And so when you disintegrate the family...
The resource requirements are still as high, and it's generally the panic of not having the resources for your kids that drive people to vote for more state power.
You know, give me what kids need stuff.
And I think those two things, liberalism's hostility to the family, which, as you point out in the book, goes back to Plato's sadomasochistic fantasy of totalitarianism called the Republic.
This hostility to the family, you know, he wanted, like Marx wanted, women in common, free love, children raised by the state and so on.
And that seems to be very foundational to the liberal idea that somehow parenting is too important a task to be left to mere parents, which seems like a very strange paradox to me.
I think that was a good little speech that you gave on the topic and on my book.
The War Against the Family, as you reminded me, was a painful book to write in many respects.
But I think it's still very current, even though a lot of the data is 20 years old.
That book is still the only book which really exposes the total war on the family in the West.
Not by everybody, of course.
Most of us love our families, and the idea that we have a war going against the family is reprehensible.

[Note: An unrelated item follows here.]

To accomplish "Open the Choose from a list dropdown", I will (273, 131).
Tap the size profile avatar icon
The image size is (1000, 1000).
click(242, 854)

But they don't realize that the radical fringe has always been attacking the family from Plato's day forward.
And that book tries to give the ideological background of that struggle.
And by the way, while you were speaking, you made me want to tell your listeners, I hope you don't mind the flagrant self-promotion, but The Great Divide is a A book that provides people with a kind of self-discovery because at the end of every chapter there's a table or a quiz and they can see where they stand.
How much more liberal or more conservative they happen to be on speaking philosophically and morally now on any of the chapters in the book.
So it's been a really interesting exercise for me to hear people write me or call me back and say, oh my gosh, I didn't realize I was talking one way and walking another.
You know?
So I really enjoy that kind of self-revelatory experience that I'm hearing.
Okay, back to the family.
Well, I think it's a topic which obviously touches everything, and if you ask me, which in a way you did, I would say that the freely associated, voluntarily formed family, the married mother and father living together with their dependent children, is an ancient institution.
It's the first political society, as Aristotle It informed us so long ago, and it has always been the enemy of radical planners, socialists, always been an enemy of what the French call l'état dirigiste, etc., etc., and so much so that we even, you can see it in that book, we even have people telling us that parents should be licensed before they can have children.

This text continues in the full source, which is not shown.